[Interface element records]
"""

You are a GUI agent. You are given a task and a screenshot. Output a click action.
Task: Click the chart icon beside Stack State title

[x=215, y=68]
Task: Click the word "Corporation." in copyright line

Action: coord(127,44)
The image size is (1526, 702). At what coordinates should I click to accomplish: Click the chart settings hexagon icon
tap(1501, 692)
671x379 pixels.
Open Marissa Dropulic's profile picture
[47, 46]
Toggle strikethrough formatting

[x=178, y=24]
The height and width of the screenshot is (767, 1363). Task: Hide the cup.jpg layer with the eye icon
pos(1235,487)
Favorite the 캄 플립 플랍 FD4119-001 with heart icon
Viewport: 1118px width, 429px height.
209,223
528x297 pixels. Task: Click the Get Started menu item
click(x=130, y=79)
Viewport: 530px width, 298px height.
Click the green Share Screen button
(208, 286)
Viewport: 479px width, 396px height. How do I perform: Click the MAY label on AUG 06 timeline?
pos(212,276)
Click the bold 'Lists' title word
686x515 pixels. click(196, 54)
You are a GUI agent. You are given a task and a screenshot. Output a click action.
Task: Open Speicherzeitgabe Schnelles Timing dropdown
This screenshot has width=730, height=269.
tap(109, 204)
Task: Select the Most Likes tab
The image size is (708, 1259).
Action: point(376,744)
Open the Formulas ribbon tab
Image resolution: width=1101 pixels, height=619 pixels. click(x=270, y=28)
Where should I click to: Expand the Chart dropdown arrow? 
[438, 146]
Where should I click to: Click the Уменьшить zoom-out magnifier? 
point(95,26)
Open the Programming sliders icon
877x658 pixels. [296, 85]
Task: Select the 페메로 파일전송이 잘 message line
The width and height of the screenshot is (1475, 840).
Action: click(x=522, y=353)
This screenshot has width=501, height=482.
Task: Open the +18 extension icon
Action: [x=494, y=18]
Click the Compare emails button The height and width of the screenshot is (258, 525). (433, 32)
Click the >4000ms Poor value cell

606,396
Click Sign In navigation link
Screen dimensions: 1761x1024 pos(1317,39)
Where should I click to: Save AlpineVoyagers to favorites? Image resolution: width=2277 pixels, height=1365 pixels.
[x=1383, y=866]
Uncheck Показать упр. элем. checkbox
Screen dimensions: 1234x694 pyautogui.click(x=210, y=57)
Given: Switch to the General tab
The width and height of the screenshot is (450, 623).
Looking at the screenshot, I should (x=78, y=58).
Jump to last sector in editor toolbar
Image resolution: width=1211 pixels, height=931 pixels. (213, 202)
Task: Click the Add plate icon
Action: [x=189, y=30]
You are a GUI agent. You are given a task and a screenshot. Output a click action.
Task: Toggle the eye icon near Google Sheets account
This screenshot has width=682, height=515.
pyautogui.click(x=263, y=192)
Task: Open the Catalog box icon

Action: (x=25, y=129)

"""

Show every line of the data above that contains the word "Select", matching case exactly.

ANSWER:
Task: Select the Most Likes tab
Task: Select the 페메로 파일전송이 잘 message line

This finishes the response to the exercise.